(Enregistrements issus d'un jeu de données de pointage)
——————

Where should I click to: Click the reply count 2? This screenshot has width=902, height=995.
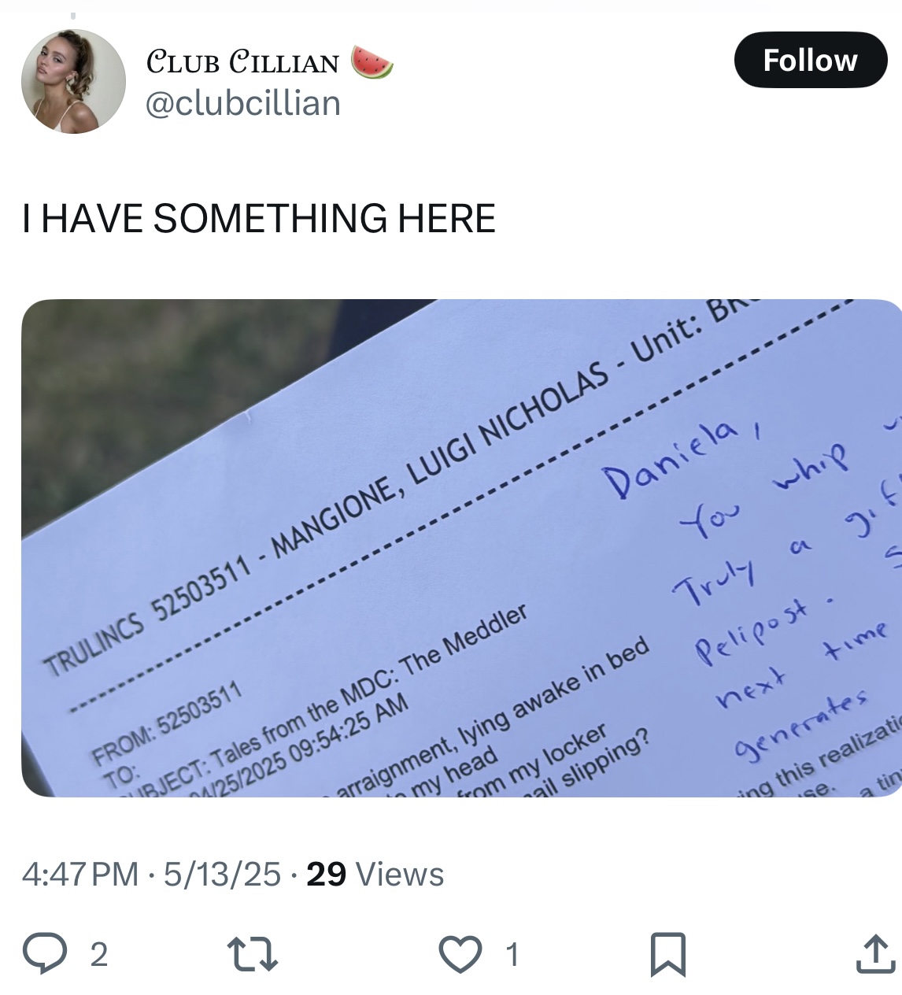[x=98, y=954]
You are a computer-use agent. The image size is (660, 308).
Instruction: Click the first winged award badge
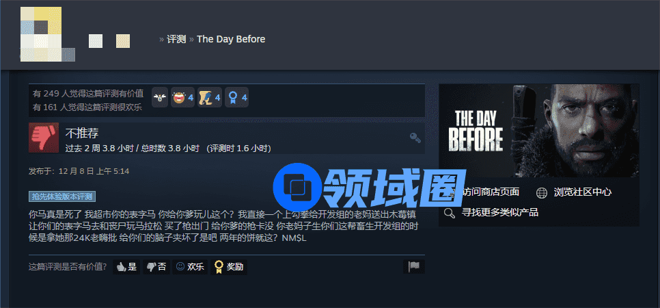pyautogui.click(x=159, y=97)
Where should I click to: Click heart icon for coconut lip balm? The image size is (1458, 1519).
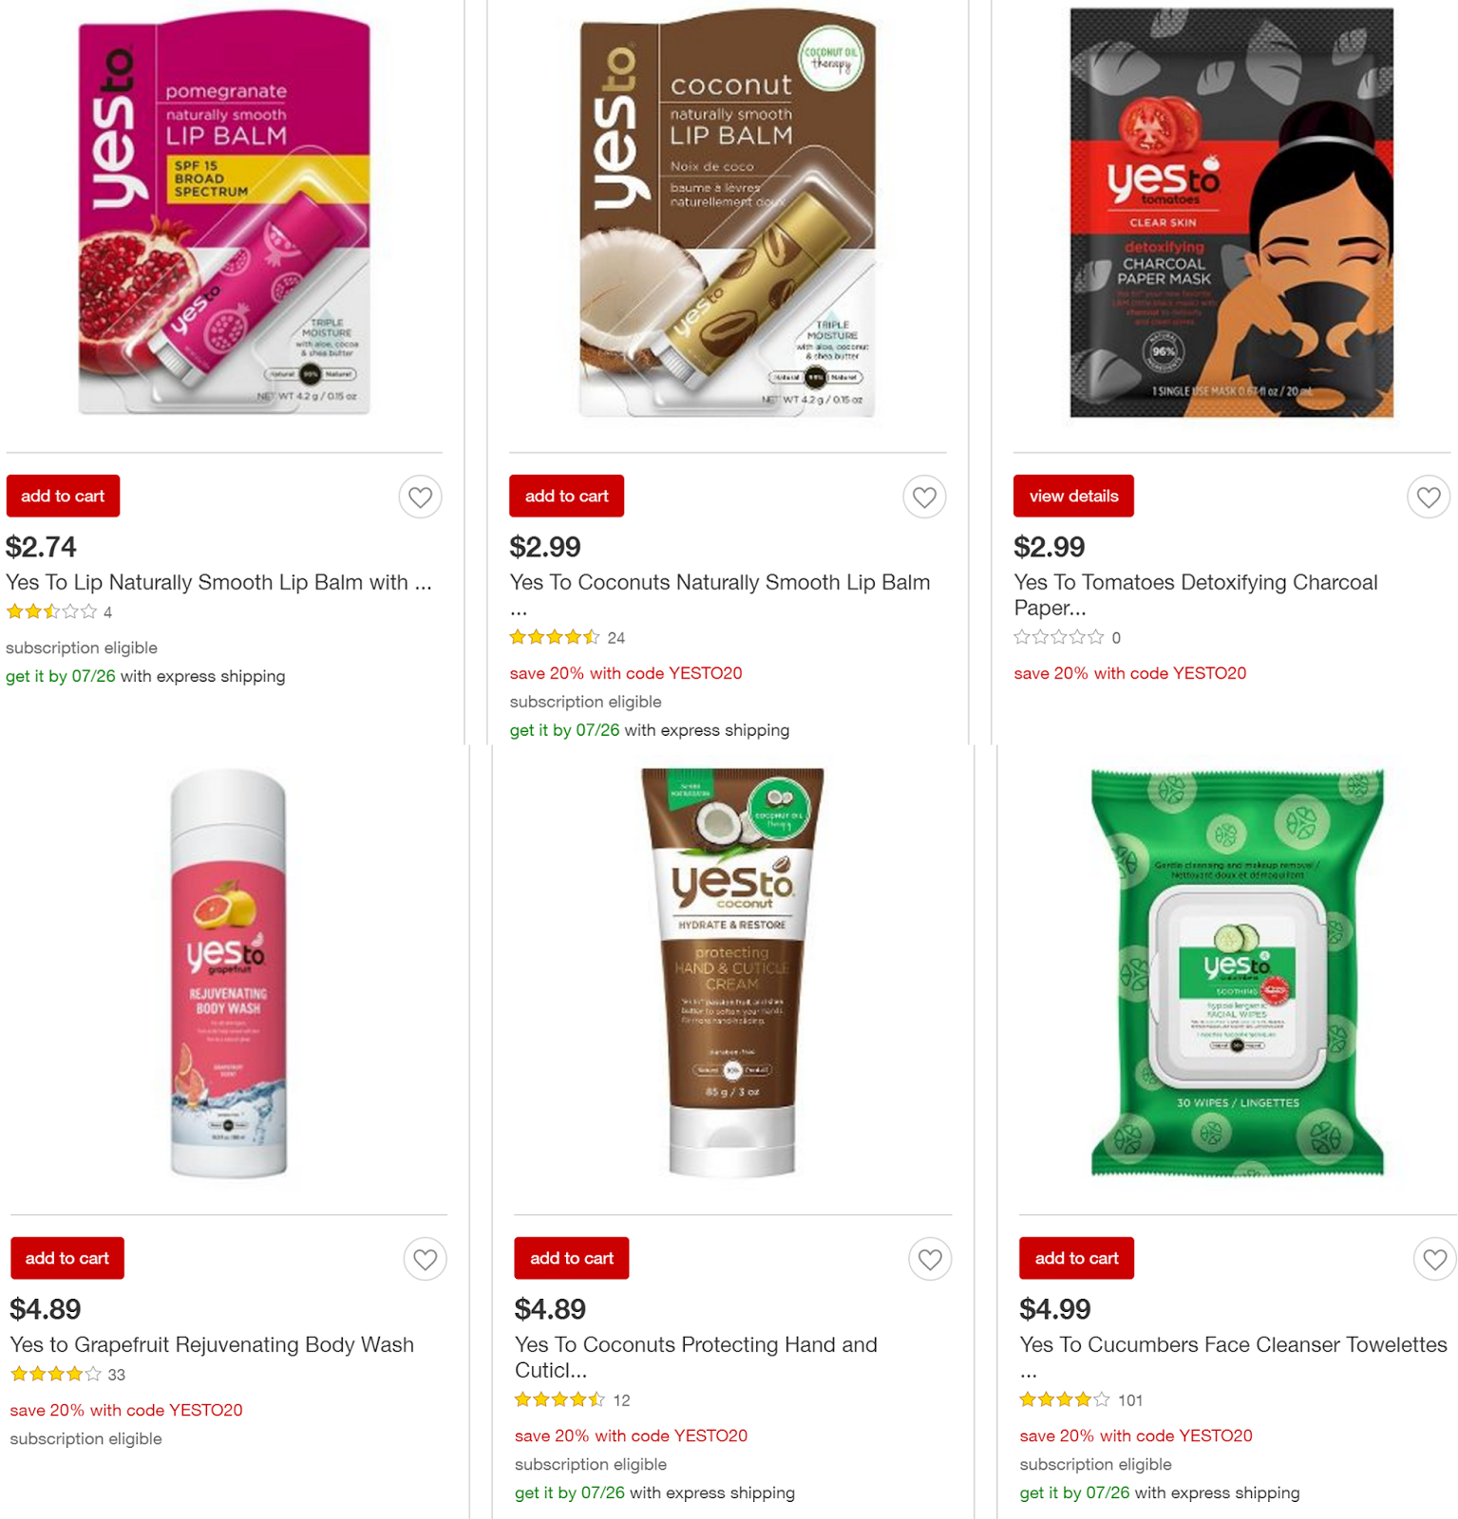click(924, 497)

——————

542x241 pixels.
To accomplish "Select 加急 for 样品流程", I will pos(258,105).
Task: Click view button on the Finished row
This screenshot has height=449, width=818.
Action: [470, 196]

——————

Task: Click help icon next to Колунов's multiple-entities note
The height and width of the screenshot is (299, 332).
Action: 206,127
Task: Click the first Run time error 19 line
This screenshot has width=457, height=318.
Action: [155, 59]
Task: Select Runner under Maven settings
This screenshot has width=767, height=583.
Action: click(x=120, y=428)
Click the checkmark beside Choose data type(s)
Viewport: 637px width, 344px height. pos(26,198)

——————

* [ÉNONCÉ DE LA TÂCHE]: Présentez sous forme de tableau Markdown à deux colonnes, « Numéro » et « Ligne », les lignes du listing, en partant de celle qui contient « Task: Select Runner under Maven settings » et en allant jusqu'à celle qui contient « Viewport: 637px width, 344px », bornes comprises. Omettez les lignes vides.

* [SOLUTION DÉTAILLÉE]:
| Numéro | Ligne |
|---|---|
| 1 | Task: Select Runner under Maven settings |
| 2 | This screenshot has width=767, height=583. |
| 3 | Action: click(x=120, y=428) |
| 4 | Click the checkmark beside Choose data type(s) |
| 5 | Viewport: 637px width, 344px height. pos(26,198) |